По загадочному стечению обстоятельств наша с Ули жизнь в Швейцарии стартовала в Лозанне, у виноградников Лаво, и спросонья, едва протерев глаза, я смотрела из окна нашей спальни на зеркало Женевского озера и отражавшийся в нем первый снег на кровле французских Альп. И каждый раз мне казалось, что это сон, чудесный сон, а мне никак не проснуться. И, честно говоря, совсем не хотелось просыпаться. Вскоре, что уже более предсказуемо, мы переехали в Цюрих, люфтпаузу между Атлантой и Зимбабве, в уютный домик, втиснутый между психиатрической и эпилептической клиниками. В этом соседстве я чувствую себя настолько уверенно и защищенно, что, наверное, останусь там навсегда. Но прошлым октябрем, прогуливаясь по каштановой роще в Тичино, мы с Ули набрели на чудесную, одетую, как Петербург, в желтый камень, средневековую деревню, где, гонимые голодом, через игрушечную пиацца Сан-Пиетробурго, пройдя по тощей виа Доминико-Трезини, оказались у церкви св.Петра и Павла. На кладбище у храма в высокое итальянское небо тянулась колонна — памятник жертвам свирепствовавшей в XVII веке чумы, а в тело надгробий врезались кресты и фамилия многочисленных Трезини.

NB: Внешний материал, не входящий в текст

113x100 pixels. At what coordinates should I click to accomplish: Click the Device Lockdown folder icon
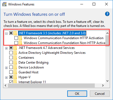tap(15, 67)
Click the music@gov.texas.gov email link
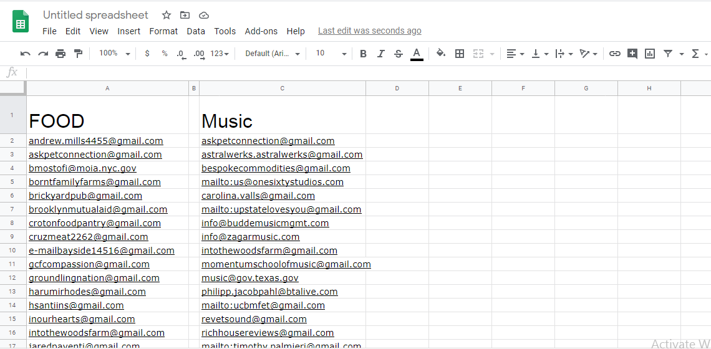 pos(250,278)
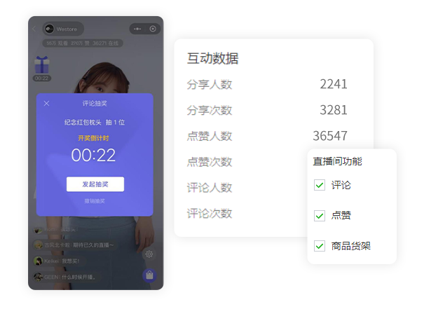Click the 撤销抽奖 link
The image size is (424, 309).
click(95, 201)
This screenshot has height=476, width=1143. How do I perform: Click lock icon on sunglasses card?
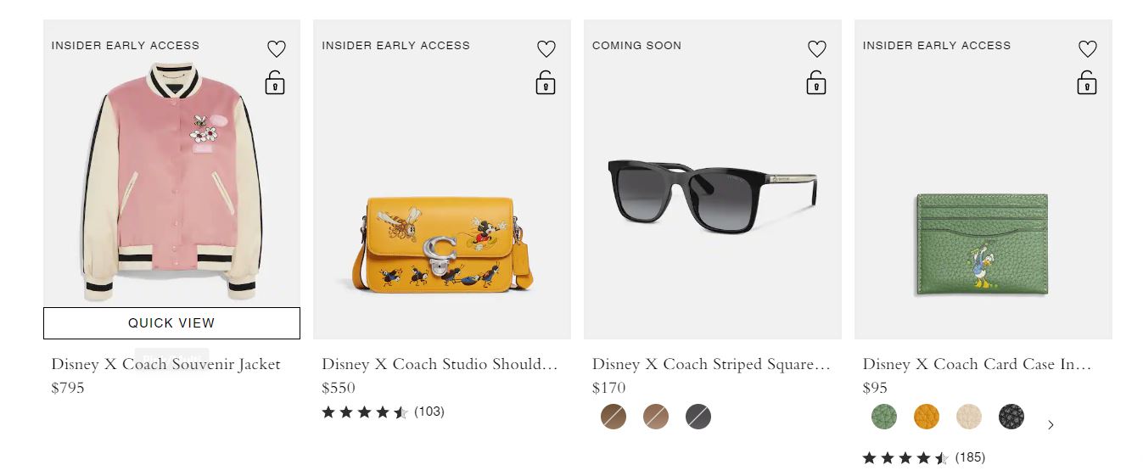point(816,83)
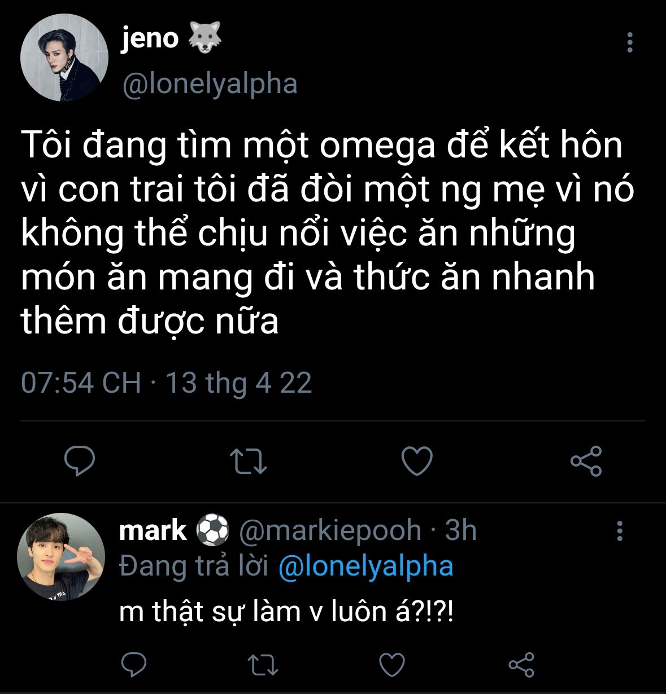Open jeno's display name profile link
Image resolution: width=666 pixels, height=694 pixels.
150,38
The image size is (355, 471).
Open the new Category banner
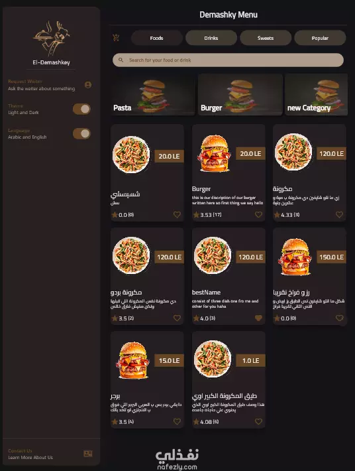coord(317,95)
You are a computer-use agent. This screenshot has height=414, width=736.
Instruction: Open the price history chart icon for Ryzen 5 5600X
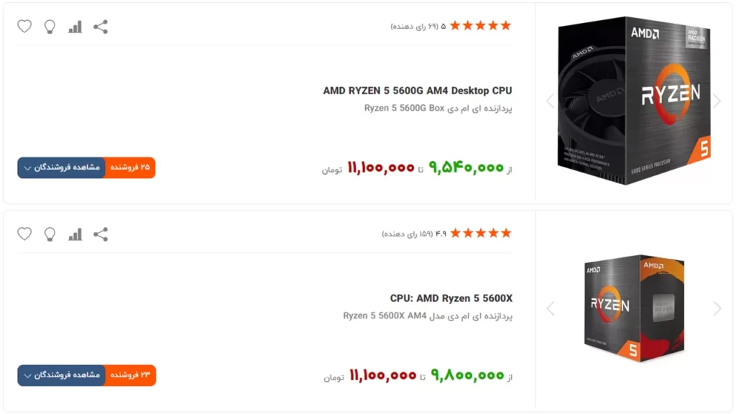click(75, 234)
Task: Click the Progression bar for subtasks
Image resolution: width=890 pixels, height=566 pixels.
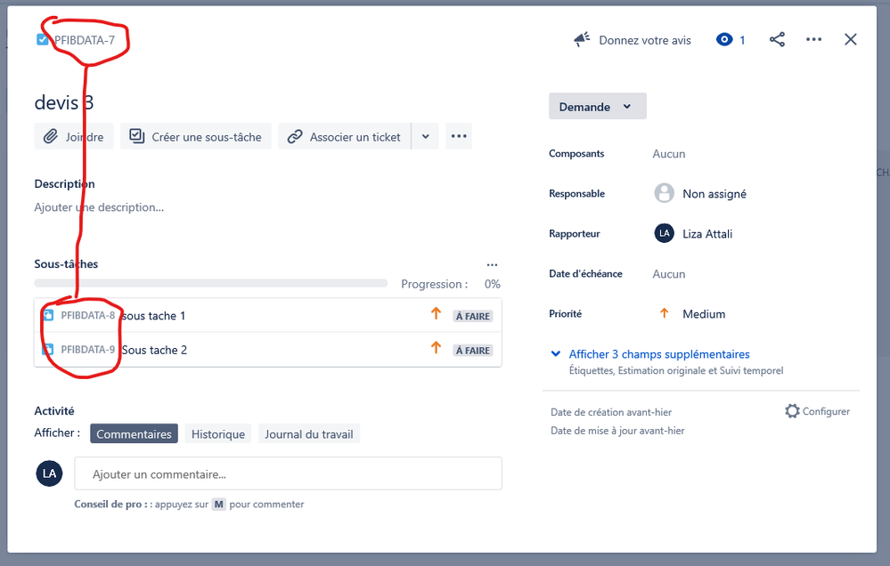Action: click(x=211, y=284)
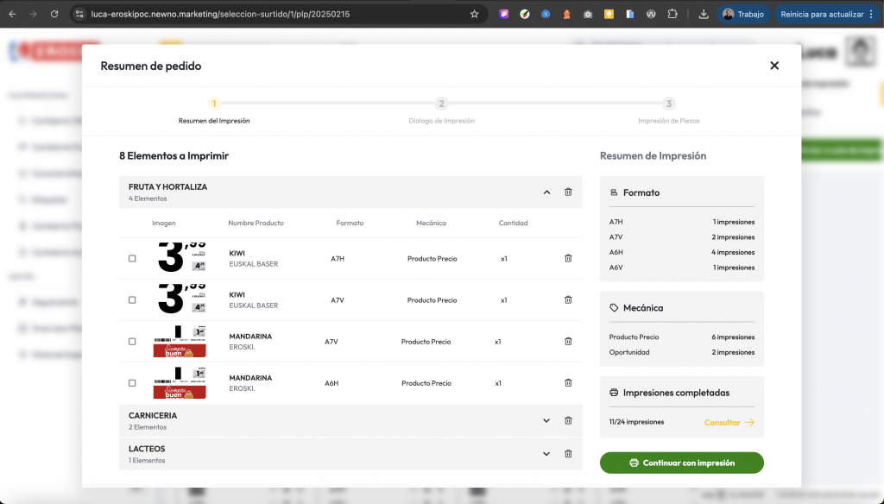Go to step 2 Dialogo de Impresión
The height and width of the screenshot is (504, 884).
[x=441, y=104]
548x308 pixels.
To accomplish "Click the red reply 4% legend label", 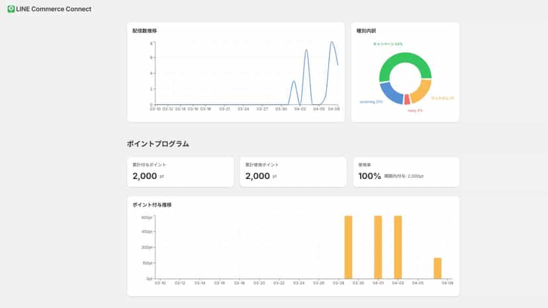I will click(x=415, y=110).
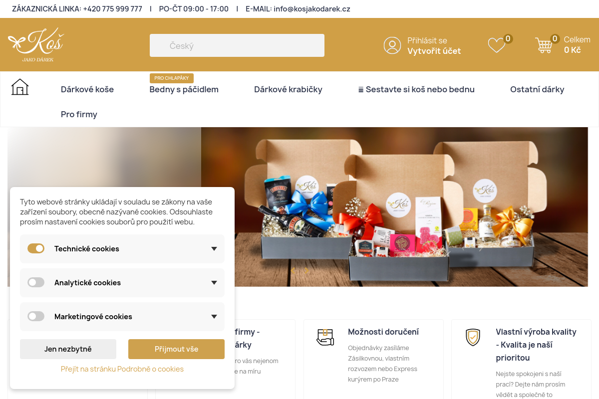Enable the Marketingové cookies switch
This screenshot has height=399, width=599.
pyautogui.click(x=36, y=316)
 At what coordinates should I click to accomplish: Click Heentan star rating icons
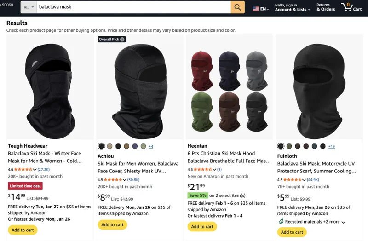205,169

В Астано — отчизне швейцарца, строившего Санкт-Петербург, мне приглянулась старинная вилла с каминами и лепниной на потолках, двориком патио, видом на заросшие лесами холмы и на колокольню св. Петра и Павла — из окна ванной. И возможно, если я сосредоточусь на этом доме, мы когда-нибудь будем вместе. Впрочем, это уже не имеет никакого значения.